Methodology
How Zonloty Reports Are Generated
A detailed explanation of our research pipeline, source selection, AI analysis process, data freshness, and the known limitations of machine-generated zoning research.
Phase 1: Source Discovery
When a report is requested for a municipality, our system executes a structured series of search queries targeting eight distinct categories of zoning information:
- Zoning code & ordinances — The current municipal zoning ordinance or unified development code, typically hosted on Municode, American Legal Publishing, or the town's own website.
- Planning board activity — Recent meeting agendas, minutes, and staff reports that reveal pending amendments, active applications, and board interpretation of existing rules.
- Board of appeals records — Variance and appeal decisions, which reveal how strictly the code is interpreted and what exceptions have been granted.
- Use tables & dimensional standards — The specific permitted use tables and dimensional standards tables — setbacks, height limits, FAR, density — that define what you can build in each district.
- Overlay districts — Flood hazard, historic, aquifer, coastal, and design-review overlay districts that add requirements on top of base zoning.
- Parking & site development — Parking ratios, bicycle parking, loading requirements, signage, and landscaping standards.
- Approval processes — Site plan review, special permit, and subdivision procedures — who reviews, what's required, and typical timelines.
- Special uses — ADU rules, home occupation regulations, short-term rental policy, cannabis provisions, and other topics with dedicated code sections.
Each category generates two candidate URLs from web search. After deduplication, we collect up to 15 unique URLs for scraping in Phase 2.
Phase 2: Document Retrieval
Each candidate URL is scraped to extract the full text of the page in structured markdown format. We filter out pages with insufficient content (under 150 characters of text) and sort remaining documents by content length, prioritizing the most substantive sources.
Some URLs fail to retrieve — government PDF files, JavaScript-heavy GIS portals, or sites that block automated access. These failures are logged as warnings but don't halt the report; the pipeline continues with whatever documents were successfully retrieved.
Each retrieved document is tagged with its source URL, the category it was retrieved under, a timestamp, and any title or description metadata available from the page.
Phase 3: AI-Assisted Analysis
The retrieved documents are passed to a large language model with a structured prompt that instructs the model to synthesize the source material into a standardized report schema. The model is explicitly instructed to:
- Ground all conclusions in the source material — not general knowledge about zoning law
- Never fabricate specific zoning facts (setback distances, height limits, FAR values)
- Populate the data gaps section when source material is insufficient, rather than speculating
- Distinguish adopted law from pending proposals
- Preserve original phrasing from the source documents for dimensional values
- Note the source document that supports each material claim
The report schema is validated against a strict type definition to ensure structural completeness before storage.
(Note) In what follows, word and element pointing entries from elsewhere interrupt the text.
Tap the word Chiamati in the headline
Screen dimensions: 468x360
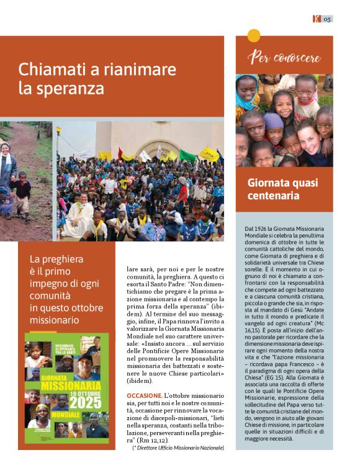click(50, 69)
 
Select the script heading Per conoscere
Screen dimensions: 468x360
click(284, 57)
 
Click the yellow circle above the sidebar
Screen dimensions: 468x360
click(254, 35)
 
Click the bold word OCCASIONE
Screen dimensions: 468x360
click(145, 395)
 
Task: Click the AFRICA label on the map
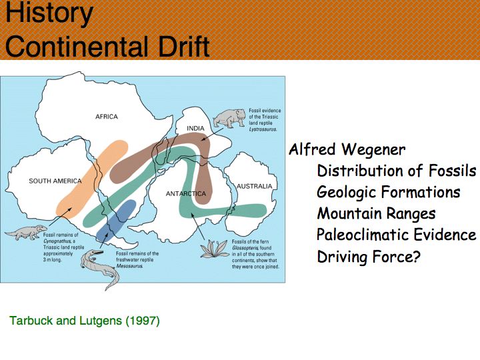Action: (x=107, y=117)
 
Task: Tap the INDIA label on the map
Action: (x=195, y=128)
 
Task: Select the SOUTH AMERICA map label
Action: (x=55, y=181)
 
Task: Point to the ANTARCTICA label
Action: (x=186, y=194)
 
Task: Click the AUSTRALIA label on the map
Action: (x=255, y=186)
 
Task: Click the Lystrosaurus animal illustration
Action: (x=229, y=118)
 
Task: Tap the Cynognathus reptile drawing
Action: (x=26, y=232)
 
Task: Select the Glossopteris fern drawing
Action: (x=215, y=249)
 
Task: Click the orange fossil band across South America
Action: (x=91, y=179)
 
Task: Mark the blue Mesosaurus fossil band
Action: (x=116, y=221)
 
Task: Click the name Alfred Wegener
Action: (x=347, y=150)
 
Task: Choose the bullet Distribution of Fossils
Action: (x=397, y=171)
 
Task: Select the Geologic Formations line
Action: (x=389, y=192)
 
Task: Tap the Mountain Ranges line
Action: (x=376, y=214)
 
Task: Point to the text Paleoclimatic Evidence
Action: (x=397, y=235)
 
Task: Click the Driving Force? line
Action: (x=369, y=257)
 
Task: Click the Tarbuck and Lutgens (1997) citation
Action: (x=85, y=321)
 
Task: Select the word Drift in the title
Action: (x=185, y=46)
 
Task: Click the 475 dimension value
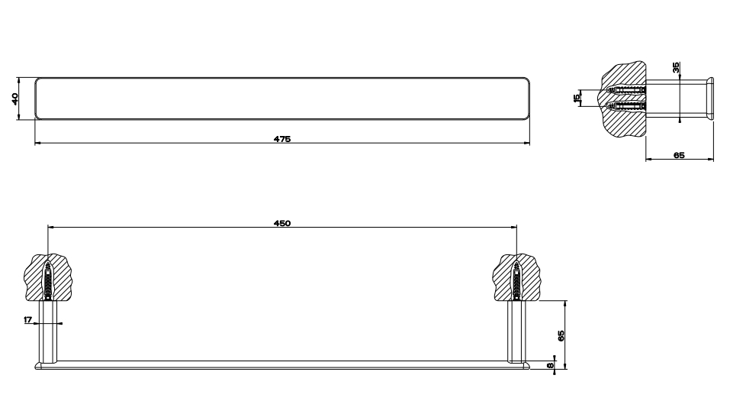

Reports that fail validation are not surfaced to users.
Report Structure
Every Zonloty report contains two layers:
General Zoning Analysis— factual description of the municipality's zoning framework: districts, use regulations, dimensional standards, overlay districts, parking rules, site development standards, ADU and special-use rules, nonconforming use provisions, environmental constraints, and approval processes.
Investor Intelligence — inference-based analysis of deal feasibility by project type (ADU, multifamily, mixed-use, short-term rental, etc.), approval complexity and risk, regulatory constraints, economic drivers, policy direction, and precedent patterns from board activity. These sections use cautious language to reflect that they are analytical interpretations, not determinations of legal right.
Data Freshness
Reports are generated at the time of request and cached for seven days. Subsequent requests for the same municipality within seven days return the cached report rather than triggering new research. Public town pages on Zonloty display when the report was last researched.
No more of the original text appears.